Takeaway: The "definitive agreements" are the full, legally binding contracts that put your term sheet into action; they are a standardized set of documents that formally define the rights, rules, and relationships between the company and its new investors.

After you sign a non-binding term sheet for your Series A financing, the real legal work begins. The high-level terms from the term sheet must now be translated into a set of comprehensive, legally binding contracts known as the "definitive agreements." While the term sheet was a 5-10 page blueprint, the definitive agreements will be a stack of documents running over a hundred pages.

This is the phase where the lawyers for both the company and the investors take over, drafting and negotiating the detailed language that will govern your company for years to come. While the process can be complex, the set of documents themselves is highly standardized across the venture capital industry.

The core definitive agreements for a Series A financing include:

  1. The Amended and Restated Certificate of Incorporation: This is the foundational document that is filed with the State of Delaware.
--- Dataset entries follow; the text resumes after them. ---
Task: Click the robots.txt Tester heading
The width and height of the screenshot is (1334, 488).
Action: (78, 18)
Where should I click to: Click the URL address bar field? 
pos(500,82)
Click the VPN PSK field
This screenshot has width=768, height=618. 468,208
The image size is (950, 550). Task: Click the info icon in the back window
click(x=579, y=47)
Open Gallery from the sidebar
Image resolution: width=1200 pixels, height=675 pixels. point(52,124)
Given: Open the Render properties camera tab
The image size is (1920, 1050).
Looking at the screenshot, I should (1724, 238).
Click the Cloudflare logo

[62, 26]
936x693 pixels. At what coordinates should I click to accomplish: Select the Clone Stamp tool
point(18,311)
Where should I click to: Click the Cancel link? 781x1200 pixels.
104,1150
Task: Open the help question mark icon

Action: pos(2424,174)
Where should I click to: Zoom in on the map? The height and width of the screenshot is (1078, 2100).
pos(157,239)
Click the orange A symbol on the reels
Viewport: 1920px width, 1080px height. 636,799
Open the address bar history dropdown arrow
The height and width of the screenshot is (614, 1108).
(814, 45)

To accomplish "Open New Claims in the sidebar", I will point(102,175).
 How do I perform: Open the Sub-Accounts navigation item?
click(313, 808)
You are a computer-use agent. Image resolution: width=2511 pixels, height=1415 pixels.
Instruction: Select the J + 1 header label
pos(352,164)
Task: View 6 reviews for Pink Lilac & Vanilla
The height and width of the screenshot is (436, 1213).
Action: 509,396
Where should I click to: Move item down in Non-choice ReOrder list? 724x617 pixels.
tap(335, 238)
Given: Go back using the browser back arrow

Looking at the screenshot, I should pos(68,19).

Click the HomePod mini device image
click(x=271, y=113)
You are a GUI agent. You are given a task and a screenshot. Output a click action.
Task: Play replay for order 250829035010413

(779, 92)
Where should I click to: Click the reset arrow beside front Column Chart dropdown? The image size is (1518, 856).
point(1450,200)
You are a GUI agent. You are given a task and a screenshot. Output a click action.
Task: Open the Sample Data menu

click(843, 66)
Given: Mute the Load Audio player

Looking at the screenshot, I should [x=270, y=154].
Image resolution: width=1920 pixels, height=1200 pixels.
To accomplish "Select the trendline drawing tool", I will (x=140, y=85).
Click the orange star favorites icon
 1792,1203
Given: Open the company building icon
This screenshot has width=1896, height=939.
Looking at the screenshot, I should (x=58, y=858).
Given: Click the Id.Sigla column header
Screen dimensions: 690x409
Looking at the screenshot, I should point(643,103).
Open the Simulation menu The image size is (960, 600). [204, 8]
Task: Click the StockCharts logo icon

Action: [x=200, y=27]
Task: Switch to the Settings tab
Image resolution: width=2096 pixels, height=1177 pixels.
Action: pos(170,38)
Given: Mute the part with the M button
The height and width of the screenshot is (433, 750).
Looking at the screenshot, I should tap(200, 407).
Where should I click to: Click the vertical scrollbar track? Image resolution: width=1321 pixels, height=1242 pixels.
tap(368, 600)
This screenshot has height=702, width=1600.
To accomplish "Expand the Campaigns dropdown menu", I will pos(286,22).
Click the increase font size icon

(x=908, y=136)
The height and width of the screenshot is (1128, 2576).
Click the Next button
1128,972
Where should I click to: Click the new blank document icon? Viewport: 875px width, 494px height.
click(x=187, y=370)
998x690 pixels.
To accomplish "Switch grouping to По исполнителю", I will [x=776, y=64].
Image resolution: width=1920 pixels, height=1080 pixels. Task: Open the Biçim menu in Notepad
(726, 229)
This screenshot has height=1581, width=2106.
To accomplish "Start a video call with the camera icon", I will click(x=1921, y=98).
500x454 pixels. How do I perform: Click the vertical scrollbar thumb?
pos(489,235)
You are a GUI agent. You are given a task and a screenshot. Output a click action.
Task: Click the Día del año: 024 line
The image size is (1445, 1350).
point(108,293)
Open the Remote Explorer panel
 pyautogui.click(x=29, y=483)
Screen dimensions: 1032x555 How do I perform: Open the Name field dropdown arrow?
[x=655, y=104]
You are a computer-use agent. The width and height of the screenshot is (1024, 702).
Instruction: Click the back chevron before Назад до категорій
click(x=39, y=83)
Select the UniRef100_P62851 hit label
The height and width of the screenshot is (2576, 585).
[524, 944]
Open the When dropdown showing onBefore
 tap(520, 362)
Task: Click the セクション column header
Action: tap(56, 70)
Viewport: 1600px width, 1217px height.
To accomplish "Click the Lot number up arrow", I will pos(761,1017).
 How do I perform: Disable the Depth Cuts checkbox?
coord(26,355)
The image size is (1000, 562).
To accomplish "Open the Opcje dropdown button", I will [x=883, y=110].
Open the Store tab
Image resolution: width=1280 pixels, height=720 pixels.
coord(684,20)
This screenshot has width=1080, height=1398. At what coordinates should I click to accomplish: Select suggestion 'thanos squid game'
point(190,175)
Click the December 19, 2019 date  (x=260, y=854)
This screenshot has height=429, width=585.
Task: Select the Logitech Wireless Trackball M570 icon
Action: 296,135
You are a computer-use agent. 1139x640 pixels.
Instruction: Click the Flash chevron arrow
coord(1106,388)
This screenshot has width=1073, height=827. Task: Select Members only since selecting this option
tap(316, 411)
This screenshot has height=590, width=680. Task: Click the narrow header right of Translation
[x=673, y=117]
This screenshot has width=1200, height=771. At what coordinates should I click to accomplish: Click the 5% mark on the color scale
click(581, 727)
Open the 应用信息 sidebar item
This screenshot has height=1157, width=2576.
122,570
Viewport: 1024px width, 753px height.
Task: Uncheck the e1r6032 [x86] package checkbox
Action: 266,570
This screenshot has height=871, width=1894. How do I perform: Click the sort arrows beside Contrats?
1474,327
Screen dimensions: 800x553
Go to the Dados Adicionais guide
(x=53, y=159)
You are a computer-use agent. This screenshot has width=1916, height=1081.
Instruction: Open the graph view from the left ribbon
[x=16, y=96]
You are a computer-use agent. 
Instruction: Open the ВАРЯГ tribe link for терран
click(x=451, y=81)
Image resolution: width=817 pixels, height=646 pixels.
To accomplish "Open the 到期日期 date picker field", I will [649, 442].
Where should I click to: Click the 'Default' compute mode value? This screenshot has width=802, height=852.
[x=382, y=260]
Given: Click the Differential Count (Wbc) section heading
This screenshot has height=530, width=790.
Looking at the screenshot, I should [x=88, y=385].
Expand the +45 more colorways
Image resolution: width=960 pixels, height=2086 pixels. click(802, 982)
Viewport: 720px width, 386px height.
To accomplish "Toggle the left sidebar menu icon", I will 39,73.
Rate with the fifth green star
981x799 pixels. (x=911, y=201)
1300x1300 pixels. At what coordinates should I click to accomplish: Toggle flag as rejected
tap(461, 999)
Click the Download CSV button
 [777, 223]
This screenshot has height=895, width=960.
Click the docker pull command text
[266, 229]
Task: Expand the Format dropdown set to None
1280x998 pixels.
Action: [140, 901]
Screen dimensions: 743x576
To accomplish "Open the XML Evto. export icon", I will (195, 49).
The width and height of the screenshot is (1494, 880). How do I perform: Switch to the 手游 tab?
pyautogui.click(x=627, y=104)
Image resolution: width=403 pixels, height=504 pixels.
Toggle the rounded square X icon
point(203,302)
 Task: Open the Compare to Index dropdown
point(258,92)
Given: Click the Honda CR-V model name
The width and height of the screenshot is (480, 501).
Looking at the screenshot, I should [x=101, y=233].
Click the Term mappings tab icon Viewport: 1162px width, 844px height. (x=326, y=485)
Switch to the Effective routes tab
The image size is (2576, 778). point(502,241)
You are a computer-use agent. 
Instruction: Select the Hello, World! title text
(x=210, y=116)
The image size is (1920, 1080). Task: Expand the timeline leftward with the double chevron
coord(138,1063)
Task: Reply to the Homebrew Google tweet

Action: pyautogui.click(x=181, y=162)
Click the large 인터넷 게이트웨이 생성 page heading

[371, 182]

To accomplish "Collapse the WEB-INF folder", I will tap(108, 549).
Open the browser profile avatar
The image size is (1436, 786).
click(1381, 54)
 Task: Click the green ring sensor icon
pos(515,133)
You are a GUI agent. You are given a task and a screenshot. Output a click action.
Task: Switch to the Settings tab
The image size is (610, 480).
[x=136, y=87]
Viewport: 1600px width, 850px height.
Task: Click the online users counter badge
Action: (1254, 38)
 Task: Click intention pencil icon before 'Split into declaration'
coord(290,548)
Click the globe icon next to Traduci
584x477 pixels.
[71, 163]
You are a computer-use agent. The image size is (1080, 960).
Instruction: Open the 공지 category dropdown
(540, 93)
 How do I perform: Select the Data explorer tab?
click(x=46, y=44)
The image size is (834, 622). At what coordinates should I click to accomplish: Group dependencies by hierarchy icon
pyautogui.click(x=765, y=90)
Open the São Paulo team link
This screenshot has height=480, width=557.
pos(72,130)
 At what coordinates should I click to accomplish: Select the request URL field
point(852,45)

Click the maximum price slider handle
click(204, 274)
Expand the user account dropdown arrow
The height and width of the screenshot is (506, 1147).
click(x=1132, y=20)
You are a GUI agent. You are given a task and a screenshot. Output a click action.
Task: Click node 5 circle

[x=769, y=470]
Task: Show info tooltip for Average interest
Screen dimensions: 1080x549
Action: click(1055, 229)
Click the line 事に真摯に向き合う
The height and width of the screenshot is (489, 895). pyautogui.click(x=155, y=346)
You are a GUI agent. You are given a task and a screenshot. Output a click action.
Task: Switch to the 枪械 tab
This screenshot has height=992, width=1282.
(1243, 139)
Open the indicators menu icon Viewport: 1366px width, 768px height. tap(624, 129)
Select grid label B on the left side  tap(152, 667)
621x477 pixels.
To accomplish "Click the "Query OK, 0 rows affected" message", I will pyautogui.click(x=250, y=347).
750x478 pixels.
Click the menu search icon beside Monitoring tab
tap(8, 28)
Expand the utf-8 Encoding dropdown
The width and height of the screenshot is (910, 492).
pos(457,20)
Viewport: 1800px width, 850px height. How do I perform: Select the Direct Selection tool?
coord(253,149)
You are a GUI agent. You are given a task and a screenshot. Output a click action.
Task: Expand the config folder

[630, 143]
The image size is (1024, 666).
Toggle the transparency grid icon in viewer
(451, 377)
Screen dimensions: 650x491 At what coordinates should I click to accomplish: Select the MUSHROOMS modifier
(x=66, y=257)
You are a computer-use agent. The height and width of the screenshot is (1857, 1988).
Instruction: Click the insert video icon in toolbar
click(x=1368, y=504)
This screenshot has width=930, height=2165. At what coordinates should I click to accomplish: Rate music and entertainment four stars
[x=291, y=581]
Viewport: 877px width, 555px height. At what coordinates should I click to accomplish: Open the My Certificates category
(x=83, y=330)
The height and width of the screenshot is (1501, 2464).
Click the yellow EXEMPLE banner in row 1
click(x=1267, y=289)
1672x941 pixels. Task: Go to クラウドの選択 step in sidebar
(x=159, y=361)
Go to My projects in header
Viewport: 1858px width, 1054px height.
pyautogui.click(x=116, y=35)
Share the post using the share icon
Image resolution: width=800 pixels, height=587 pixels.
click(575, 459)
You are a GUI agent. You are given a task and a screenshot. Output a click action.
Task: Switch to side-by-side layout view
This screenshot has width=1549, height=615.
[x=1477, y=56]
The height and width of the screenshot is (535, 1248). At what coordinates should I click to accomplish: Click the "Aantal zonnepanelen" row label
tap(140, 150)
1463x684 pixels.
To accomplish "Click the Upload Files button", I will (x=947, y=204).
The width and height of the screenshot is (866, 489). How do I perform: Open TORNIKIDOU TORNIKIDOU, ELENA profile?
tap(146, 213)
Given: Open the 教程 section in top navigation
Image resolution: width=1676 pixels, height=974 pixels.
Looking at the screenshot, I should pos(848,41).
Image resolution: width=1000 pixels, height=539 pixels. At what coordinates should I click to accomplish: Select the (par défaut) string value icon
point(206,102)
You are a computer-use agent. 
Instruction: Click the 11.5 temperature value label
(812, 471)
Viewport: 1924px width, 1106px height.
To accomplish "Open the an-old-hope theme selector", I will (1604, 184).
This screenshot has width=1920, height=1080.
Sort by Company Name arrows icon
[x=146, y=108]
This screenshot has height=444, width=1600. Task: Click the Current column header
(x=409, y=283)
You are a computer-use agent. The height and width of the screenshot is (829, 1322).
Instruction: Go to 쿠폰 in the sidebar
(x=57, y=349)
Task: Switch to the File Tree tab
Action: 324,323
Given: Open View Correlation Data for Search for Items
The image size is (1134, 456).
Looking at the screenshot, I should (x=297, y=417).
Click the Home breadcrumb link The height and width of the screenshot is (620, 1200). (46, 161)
It officially creates the new class of Series A Preferred Stock and formally writes all of the special rights and privileges of that stock—such as the liquidation preference and anti-dilution rights—into the company's charter.

  2. The Stock Purchase Agreement (SPA): This is the primary contract for the sale of the stock. It details who is buying how many shares and at what price. The SPA also contains the extensive representations and warranties that the company makes to the investors about its business and legal health.

  3. The Investors' Rights Agreement (IRA): This agreement grants the investors a set of key rights related to information and future liquidity. This typically includes:

    • Information Rights: The right to receive regular financial statements and other information about the company.

    • Registration Rights: The right to have their shares registered with the SEC in a future IPO, allowing them to sell their stock on the public market.

    • A "Market Standoff" Provision: A promise from all stockholders not to sell their shares for a set period (typically 180 days) after an IPO.

    • A Right of First Offer (or "Pro Rata" right): The right for major investors to maintain their ownership percentage by participating in future financing rounds.

  4. The Voting Agreement: This agreement sets the size and composition of the post-financing Board of Directors and contractually obligates all major stockholders to vote their shares to elect the designated board members.

  5. The Right of First Refusal and Co-Sale Agreement (ROFR/Co-Sale): This agreement governs the transfer of stock by the founders and other common stockholders. It provides the company and the investors with a right of first refusal to purchase the shares, and a "co-sale" or "tag-along" right that allows investors to participate in a founder's sale of stock.

While the business deal is set in the term sheet, the hard work of a financing is in drafting and negotiating these detailed definitive agreements to ensure the rights and obligations of all parties are clearly and legally defined.

Disclaimer: This post is for general informational purposes only and does not constitute legal, tax, or financial advice. Reading or relying on this content does not create an attorney–client relationship. Every startup’s situation is unique, and you should consult qualified legal or tax professionals before making decisions that may affect your business.